▶ **Entries provided**:
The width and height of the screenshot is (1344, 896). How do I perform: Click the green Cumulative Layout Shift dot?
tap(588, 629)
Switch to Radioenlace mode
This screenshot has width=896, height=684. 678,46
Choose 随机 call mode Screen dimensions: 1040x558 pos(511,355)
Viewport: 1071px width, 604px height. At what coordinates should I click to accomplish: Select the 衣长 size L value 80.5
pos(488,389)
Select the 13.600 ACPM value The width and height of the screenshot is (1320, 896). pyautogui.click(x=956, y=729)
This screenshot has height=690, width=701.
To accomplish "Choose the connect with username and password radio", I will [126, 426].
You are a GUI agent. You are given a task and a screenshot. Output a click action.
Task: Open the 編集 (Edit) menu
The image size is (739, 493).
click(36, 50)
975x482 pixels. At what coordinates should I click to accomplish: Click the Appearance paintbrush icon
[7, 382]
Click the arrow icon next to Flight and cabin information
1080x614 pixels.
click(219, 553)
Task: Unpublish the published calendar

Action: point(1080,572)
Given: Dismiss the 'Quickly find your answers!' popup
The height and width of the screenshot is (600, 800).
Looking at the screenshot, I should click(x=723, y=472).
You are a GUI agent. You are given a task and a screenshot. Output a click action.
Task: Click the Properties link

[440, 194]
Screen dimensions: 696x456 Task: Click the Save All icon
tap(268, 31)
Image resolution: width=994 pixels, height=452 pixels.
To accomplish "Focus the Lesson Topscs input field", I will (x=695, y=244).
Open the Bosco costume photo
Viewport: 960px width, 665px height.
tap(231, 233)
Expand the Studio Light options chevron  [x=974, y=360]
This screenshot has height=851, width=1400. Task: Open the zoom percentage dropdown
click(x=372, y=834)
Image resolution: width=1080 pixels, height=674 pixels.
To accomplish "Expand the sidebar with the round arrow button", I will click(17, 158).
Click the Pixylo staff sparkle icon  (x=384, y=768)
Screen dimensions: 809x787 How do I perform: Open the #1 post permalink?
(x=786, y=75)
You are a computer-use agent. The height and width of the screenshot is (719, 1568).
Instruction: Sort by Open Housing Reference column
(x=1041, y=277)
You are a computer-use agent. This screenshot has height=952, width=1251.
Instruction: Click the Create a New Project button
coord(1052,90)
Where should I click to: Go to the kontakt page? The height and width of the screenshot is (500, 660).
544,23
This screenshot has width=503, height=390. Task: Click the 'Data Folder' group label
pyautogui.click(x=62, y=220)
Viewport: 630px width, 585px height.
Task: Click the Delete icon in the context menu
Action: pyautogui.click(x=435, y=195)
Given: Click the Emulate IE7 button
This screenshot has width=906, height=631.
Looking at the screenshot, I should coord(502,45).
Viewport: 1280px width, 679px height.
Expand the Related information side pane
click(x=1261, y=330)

▶ **Action item**:
State the number of lines in the records above that contain the string "with", and give nothing else.

▶ **Exercise output**:
2